_TASK OBJECTIVE_.
Would you please return all of the entries below exactly as shown?

_THE INPUT_.
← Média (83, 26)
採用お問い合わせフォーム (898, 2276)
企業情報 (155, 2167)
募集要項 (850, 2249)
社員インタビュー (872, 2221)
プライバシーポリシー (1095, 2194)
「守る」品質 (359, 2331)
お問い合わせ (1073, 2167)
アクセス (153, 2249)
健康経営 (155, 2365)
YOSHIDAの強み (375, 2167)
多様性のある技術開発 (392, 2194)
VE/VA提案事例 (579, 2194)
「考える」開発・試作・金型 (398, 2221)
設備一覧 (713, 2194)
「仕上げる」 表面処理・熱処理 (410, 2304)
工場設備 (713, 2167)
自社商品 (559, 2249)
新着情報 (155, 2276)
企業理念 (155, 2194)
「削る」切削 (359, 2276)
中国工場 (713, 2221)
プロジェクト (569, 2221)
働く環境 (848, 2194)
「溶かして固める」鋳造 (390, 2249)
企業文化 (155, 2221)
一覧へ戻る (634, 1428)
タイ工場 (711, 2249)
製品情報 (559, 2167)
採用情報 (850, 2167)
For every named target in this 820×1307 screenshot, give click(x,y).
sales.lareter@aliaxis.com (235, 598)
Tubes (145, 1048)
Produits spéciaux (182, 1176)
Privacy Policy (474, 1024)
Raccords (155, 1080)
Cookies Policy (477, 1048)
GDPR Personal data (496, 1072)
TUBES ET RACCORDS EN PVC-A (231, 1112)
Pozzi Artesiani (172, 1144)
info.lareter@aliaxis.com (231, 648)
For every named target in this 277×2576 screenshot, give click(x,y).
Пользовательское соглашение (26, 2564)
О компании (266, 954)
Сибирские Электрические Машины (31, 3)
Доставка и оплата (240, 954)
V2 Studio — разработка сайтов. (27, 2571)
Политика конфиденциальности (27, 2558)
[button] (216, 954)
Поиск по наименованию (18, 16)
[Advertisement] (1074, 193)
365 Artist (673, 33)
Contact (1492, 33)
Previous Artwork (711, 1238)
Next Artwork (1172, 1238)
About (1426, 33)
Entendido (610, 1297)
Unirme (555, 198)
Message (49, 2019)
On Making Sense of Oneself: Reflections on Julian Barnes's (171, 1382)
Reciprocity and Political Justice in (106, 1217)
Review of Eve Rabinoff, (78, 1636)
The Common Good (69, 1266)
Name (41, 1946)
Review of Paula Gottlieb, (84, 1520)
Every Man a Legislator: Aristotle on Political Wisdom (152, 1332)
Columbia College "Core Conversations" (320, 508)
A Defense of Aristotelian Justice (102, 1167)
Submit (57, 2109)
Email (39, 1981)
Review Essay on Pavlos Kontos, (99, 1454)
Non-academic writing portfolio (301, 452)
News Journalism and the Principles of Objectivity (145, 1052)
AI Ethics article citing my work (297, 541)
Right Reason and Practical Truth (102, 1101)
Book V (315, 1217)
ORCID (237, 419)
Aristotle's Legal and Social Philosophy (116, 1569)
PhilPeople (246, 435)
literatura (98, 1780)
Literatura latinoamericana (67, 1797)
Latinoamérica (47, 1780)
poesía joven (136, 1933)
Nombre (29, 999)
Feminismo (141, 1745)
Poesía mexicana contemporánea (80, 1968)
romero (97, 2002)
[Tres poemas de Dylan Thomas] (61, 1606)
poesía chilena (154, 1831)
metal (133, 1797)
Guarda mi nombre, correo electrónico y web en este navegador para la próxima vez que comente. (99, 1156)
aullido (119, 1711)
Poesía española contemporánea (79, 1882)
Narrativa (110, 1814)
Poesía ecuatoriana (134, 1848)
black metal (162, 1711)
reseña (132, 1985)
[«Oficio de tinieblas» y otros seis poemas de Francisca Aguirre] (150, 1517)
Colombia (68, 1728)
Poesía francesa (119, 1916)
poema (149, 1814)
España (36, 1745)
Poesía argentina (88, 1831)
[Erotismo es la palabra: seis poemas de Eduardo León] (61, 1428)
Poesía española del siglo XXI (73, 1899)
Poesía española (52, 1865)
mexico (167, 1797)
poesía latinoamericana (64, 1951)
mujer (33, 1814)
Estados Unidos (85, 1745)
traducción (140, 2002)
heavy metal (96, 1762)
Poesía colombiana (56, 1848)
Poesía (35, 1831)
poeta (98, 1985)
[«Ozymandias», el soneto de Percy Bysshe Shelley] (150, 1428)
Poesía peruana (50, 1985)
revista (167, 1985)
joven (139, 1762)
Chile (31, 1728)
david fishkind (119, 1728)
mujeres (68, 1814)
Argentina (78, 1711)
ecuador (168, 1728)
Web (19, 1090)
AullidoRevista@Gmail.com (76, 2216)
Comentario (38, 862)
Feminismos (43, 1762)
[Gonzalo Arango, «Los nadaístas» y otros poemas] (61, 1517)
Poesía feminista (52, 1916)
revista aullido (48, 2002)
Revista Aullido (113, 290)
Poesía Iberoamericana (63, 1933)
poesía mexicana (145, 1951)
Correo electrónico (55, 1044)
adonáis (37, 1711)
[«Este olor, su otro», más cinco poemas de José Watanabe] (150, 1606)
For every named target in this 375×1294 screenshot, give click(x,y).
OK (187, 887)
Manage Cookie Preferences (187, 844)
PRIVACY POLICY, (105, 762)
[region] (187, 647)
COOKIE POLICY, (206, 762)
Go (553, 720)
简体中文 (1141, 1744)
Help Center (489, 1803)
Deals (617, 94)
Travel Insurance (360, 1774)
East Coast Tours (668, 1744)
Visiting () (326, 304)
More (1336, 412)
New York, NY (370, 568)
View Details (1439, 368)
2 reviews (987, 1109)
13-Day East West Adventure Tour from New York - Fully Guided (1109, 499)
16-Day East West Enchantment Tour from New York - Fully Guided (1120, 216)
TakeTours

_SOLVED PROBLEM_.
← Média (83, 26)
採用お問い合わせフォーム (898, 2276)
企業情報 (155, 2167)
募集要項 (850, 2249)
社員インタビュー (872, 2221)
プライバシーポリシー (1095, 2194)
「守る」品質 (359, 2331)
お問い合わせ (1073, 2167)
アクセス (153, 2249)
健康経営 (155, 2365)
YOSHIDAの強み (375, 2167)
多様性のある技術開発 (392, 2194)
VE/VA提案事例 (579, 2194)
「考える」開発・試作・金型 (398, 2221)
設備一覧 (713, 2194)
「仕上げる」 表面処理・熱処理 (410, 2304)
工場設備 (713, 2167)
自社商品 (559, 2249)
新着情報 (155, 2276)
企業理念 (155, 2194)
「削る」切削 (359, 2276)
中国工場 (713, 2221)
プロジェクト (569, 2221)
働く環境 (848, 2194)
「溶かして固める」鋳造 (390, 2249)
企業文化 (155, 2221)
一覧へ戻る (634, 1428)
タイ工場 (711, 2249)
製品情報 (559, 2167)
採用情報 (850, 2167)
For every named target in this 820×1307 screenshot, give click(x,y).
sales.lareter@aliaxis.com (235, 598)
Tubes (145, 1048)
Produits spéciaux (182, 1176)
Privacy Policy (474, 1024)
Raccords (155, 1080)
Cookies Policy (477, 1048)
GDPR Personal data (496, 1072)
TUBES ET RACCORDS EN PVC-A (231, 1112)
Pozzi Artesiani (172, 1144)
info.lareter@aliaxis.com (231, 648)
For every named target in this 277×2576 screenshot, give click(x,y).
Пользовательское соглашение (26, 2564)
О компании (266, 954)
Сибирские Электрические Машины (31, 3)
Доставка и оплата (240, 954)
V2 Studio — разработка сайтов. (27, 2571)
Политика конфиденциальности (27, 2558)
[button] (216, 954)
Поиск по наименованию (18, 16)
[Advertisement] (1074, 193)
365 Artist (673, 33)
Contact (1492, 33)
Previous Artwork (711, 1238)
Next Artwork (1172, 1238)
About (1426, 33)
Entendido (610, 1297)
Unirme (555, 198)
Message (49, 2019)
On Making Sense of Oneself: Reflections on Julian Barnes's (171, 1382)
Reciprocity and Political Justice in (106, 1217)
Review of Eve Rabinoff, (78, 1636)
The Common Good (69, 1266)
Name (41, 1946)
Review of Paula Gottlieb, (84, 1520)
Every Man a Legislator: Aristotle on Political Wisdom (152, 1332)
Columbia College "Core Conversations" (320, 508)
A Defense of Aristotelian Justice (102, 1167)
Submit (57, 2109)
Email (39, 1981)
Review Essay on Pavlos Kontos, (99, 1454)
Non-academic writing portfolio (301, 452)
News Journalism and the Principles of Objectivity (145, 1052)
AI Ethics article citing my work (297, 541)
Right Reason and Practical Truth (102, 1101)
Book V (315, 1217)
ORCID (237, 419)
Aristotle's Legal and Social Philosophy (116, 1569)
PhilPeople (246, 435)
literatura (98, 1780)
Literatura latinoamericana (67, 1797)
Latinoamérica (47, 1780)
poesía joven (136, 1933)
Nombre (29, 999)
Feminismo (141, 1745)
Poesía mexicana contemporánea (80, 1968)
romero (97, 2002)
[Tres poemas de Dylan Thomas] (61, 1606)
poesía chilena (154, 1831)
metal (133, 1797)
Guarda mi nombre, correo electrónico y web en este navegador para la próxima vez que comente. (99, 1156)
aullido (119, 1711)
Poesía española contemporánea (79, 1882)
Narrativa (110, 1814)
Poesía ecuatoriana (134, 1848)
black metal (162, 1711)
reseña (132, 1985)
[«Oficio de tinieblas» y otros seis poemas de Francisca Aguirre] (150, 1517)
Colombia (68, 1728)
Poesía francesa (119, 1916)
poema (149, 1814)
España (36, 1745)
Poesía argentina (88, 1831)
[Erotismo es la palabra: seis poemas de Eduardo León] (61, 1428)
Poesía española del siglo XXI (73, 1899)
Poesía española (52, 1865)
mexico (167, 1797)
poesía latinoamericana (64, 1951)
mujer (33, 1814)
Estados Unidos (85, 1745)
traducción (140, 2002)
heavy metal (96, 1762)
Poesía colombiana (56, 1848)
Poesía (35, 1831)
poeta (98, 1985)
[«Ozymandias», el soneto de Percy Bysshe Shelley] (150, 1428)
Poesía peruana (50, 1985)
revista (167, 1985)
joven (139, 1762)
Chile (31, 1728)
david fishkind (119, 1728)
mujeres (68, 1814)
Argentina (78, 1711)
ecuador (168, 1728)
Web (19, 1090)
AullidoRevista@Gmail.com (76, 2216)
Comentario (38, 862)
Feminismos (43, 1762)
[Gonzalo Arango, «Los nadaístas» y otros poemas] (61, 1517)
Poesía feminista (52, 1916)
revista aullido (48, 2002)
Revista Aullido (113, 290)
Poesía Iberoamericana (63, 1933)
poesía mexicana (145, 1951)
Correo electrónico (55, 1044)
adonáis (37, 1711)
[«Este olor, su otro», más cinco poemas de José Watanabe] (150, 1606)
For every named target in this 375×1294 screenshot, give click(x,y).
OK (187, 887)
Manage Cookie Preferences (187, 844)
PRIVACY POLICY, (105, 762)
[region] (187, 647)
COOKIE POLICY, (206, 762)
Go (553, 720)
简体中文 (1141, 1744)
Help Center (489, 1803)
Deals (617, 94)
Travel Insurance (360, 1774)
East Coast Tours (668, 1744)
Visiting () (326, 304)
More (1336, 412)
New York, NY (370, 568)
View Details (1439, 368)
2 reviews (987, 1109)
13-Day East West Adventure Tour from New York - Fully Guided (1109, 499)
16-Day East West Enchantment Tour from New York - Fully Guided (1120, 216)
TakeTours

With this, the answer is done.